Cela se voit avec l’Ukraine. Même après des années de combats, les autorités russes s’excusent presque encore de devoir « répondre » aux crimes commis par l’armée atlantico-ukrainienne sur son territoire, de devoir mettre en place « une zone tampon » pour se protéger, affirment ne pas avoir de prétention territoriale mais être simplement obligées d’agir faute de garanties de sécurité. 

Autrement dit, si à un moment donné les atlantistes lui accordent, dans leur grande bonté, certaines « garanties de sécurité », qui seront évidemment violées ensuite comme ce fut le cas avec la promesse de non-extension de l’OTAN, la Russie n’aura plus rien à faire des terres et des hommes du Monde russe et les laissera sous domination globaliste ?

Ce culte globaliste de l’intangibilité des frontières, tant que cela ne va pas de le sens d’une expansion du Monde global, a justement été posé en 1991 de manière parfaitement hypocrite. Et la Russie se retrouve face à des entités, dont les élites ont été dopées au faux patriotisme local, qui n’est qu’une russophobie active, plus ou moins officielle.

L’Azerbaïdjan, un pays créé de toutes pièces par l’Union soviétique

Pour preuve de la dimension artificielle de ces « patriotismes locaux », dès que ces élites veulent remettre en cause cette ingérence globaliste, comme en Géorgie, elles sont alors condamnées par les élites globalistes, qu’elles soient européennes ou américaines.

Rappelons que l’Azerbaïdjan, comme pays, a été créé de toutes pièces par l’Union soviétique en contrepartie de l’intervention britannique lors de la guerre civile. Dans son histoire première, il s’agissait d’un territoire qui passait pendant des siècles des mains des Perses à celles des Turcs. Au XIXe siècle, il fut intégré à l’Empire russe, sans avoir de structures institutionnelles propres.

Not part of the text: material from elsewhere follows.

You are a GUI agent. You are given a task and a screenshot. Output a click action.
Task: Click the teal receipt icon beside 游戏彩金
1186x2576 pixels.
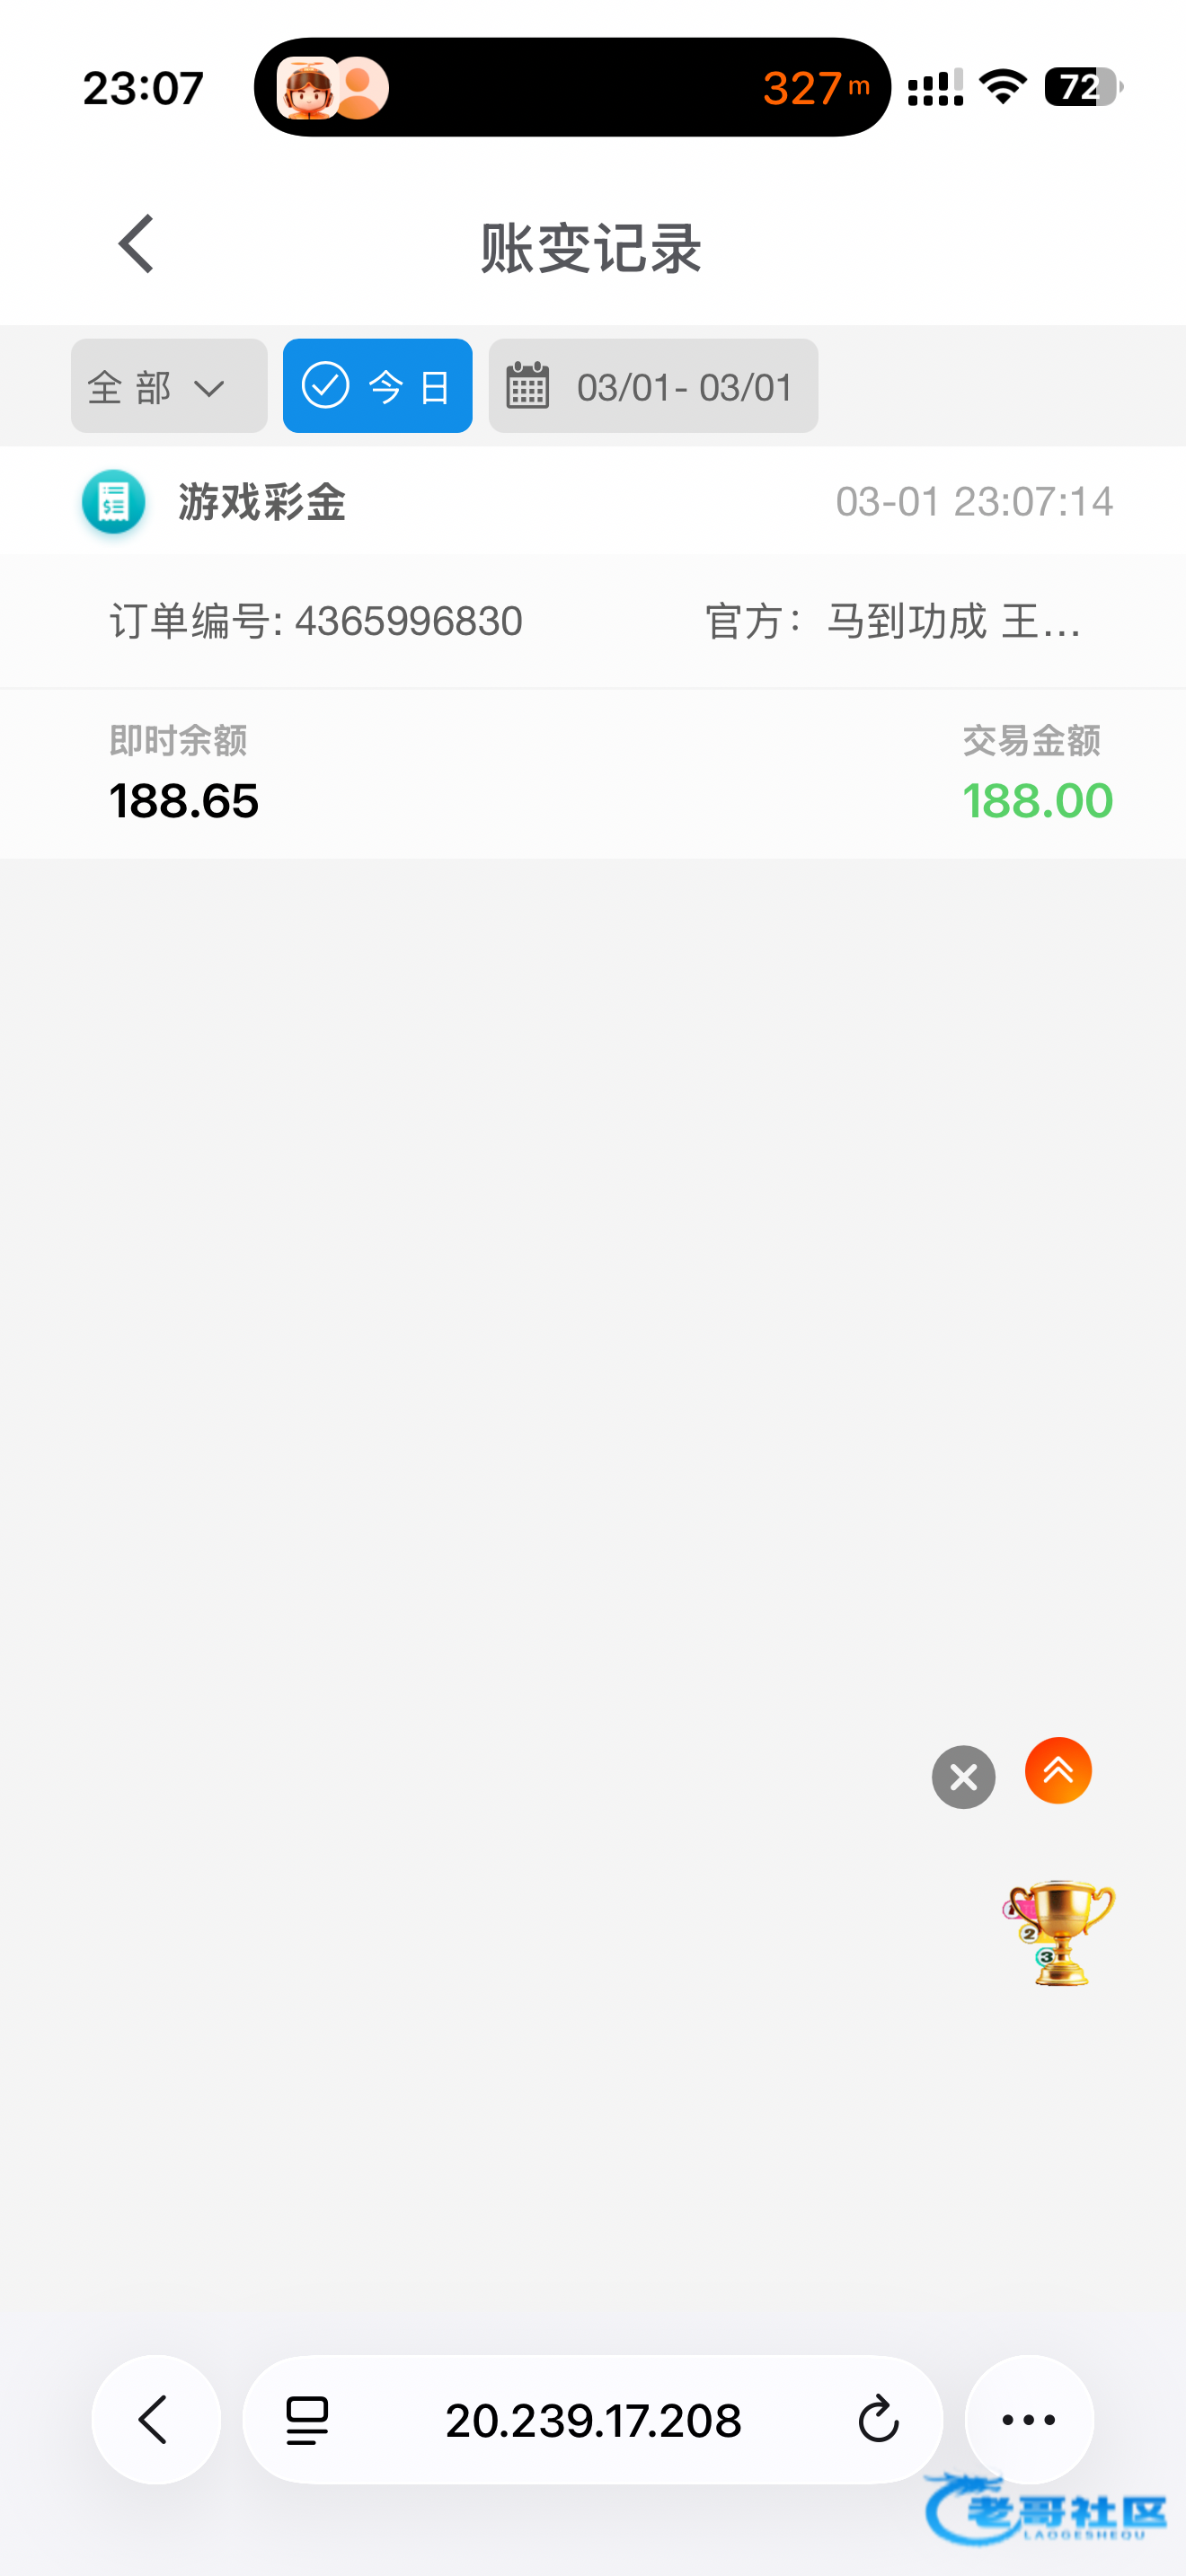point(113,502)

Lors de l’existence de la République soviétique socialiste d’Azerbaïdjan, le territoire était peuplé de diverses ethnies et comptait notamment beaucoup d’Arméniens. C’est dans les années 80 que la situation s’est radicalisée avec l’introduction artificielle et extérieure d’un nationalisme azéri, qui a conduit à la guerre avec les Arméniens et au nettoyage ethnique de la République à la chute de l’URSS. Pour autant, les tuteurs anglo-saxons n’ont pas immédiatement pu implanter des élites radicales, il a fallu laisser passer le temps, laisser faire l’oubli de l’histoire et la reprogrammation de la société.

Le moment est arrivé d’achever le travail, en quelque sorte.

Ainsi, l’actuel Azerbaïdjan a bénéficié de deux mouvements : la matrice institutionnelle mise en place par l’URSS et la matrice ethnique favorisée par les globalistes, pour couper le territoire de la Russie.

Si la Russie ne développe pas de politique plus active et moins complexée dans son étranger proche, l’Ukraine ne sera que le début d’une longue file de conflits, qui vont s’enchaîner à ses frontières, la défaite tactique de 1991 conduisant à sa disparition stratégique.

C'est pourquoi les élites russes doivent impérativement opérer leur « révolution cognitive », afin de pouvoir « concevoir » cette autre ligne politique dont la Russie a un besoin existentiel et urgent.

 

Les opinions, assertions et points de vue exprimés dans cette section sont le fait de leur auteur et ne peuvent en aucun cas être imputés à RT.